Extracted material
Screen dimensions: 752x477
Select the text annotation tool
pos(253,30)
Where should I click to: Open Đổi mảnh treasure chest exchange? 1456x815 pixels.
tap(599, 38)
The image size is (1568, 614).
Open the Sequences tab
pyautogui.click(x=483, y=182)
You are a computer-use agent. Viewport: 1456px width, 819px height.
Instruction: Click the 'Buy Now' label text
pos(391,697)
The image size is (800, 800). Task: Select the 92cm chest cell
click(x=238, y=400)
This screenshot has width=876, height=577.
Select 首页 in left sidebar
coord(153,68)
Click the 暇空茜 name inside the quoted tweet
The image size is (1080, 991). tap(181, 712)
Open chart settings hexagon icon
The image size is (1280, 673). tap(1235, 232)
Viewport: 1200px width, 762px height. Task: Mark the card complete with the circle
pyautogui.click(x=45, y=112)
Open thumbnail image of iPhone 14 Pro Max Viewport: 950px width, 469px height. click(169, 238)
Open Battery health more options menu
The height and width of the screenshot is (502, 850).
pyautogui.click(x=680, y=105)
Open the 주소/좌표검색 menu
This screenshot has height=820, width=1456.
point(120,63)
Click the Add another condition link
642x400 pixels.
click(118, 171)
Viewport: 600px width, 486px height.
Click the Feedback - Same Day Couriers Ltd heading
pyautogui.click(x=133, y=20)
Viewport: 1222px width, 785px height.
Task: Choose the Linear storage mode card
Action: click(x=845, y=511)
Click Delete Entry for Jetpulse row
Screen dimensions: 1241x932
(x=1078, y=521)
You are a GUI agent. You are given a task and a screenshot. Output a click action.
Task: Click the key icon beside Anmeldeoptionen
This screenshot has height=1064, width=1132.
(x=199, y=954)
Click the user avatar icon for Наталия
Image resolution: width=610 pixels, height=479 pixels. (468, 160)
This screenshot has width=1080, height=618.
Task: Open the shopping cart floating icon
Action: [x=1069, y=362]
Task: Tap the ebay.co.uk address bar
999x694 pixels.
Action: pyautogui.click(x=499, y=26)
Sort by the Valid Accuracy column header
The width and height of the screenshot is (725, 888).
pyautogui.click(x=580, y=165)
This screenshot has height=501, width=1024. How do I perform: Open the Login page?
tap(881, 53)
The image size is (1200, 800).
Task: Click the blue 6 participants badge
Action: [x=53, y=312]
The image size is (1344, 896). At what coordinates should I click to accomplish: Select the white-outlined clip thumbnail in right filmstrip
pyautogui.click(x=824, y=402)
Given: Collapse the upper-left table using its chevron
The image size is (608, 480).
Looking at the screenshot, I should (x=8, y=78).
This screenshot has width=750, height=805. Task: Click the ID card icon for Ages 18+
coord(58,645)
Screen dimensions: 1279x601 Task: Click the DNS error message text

Exercise description
Go through the preceding material and copy each line that has the word "agent".

Answer for this exercise
You are a computer-use agent. Viewport: 1456px width, 819px height.
You are a GUI agent. You are given a task and a screenshot. Output a click action.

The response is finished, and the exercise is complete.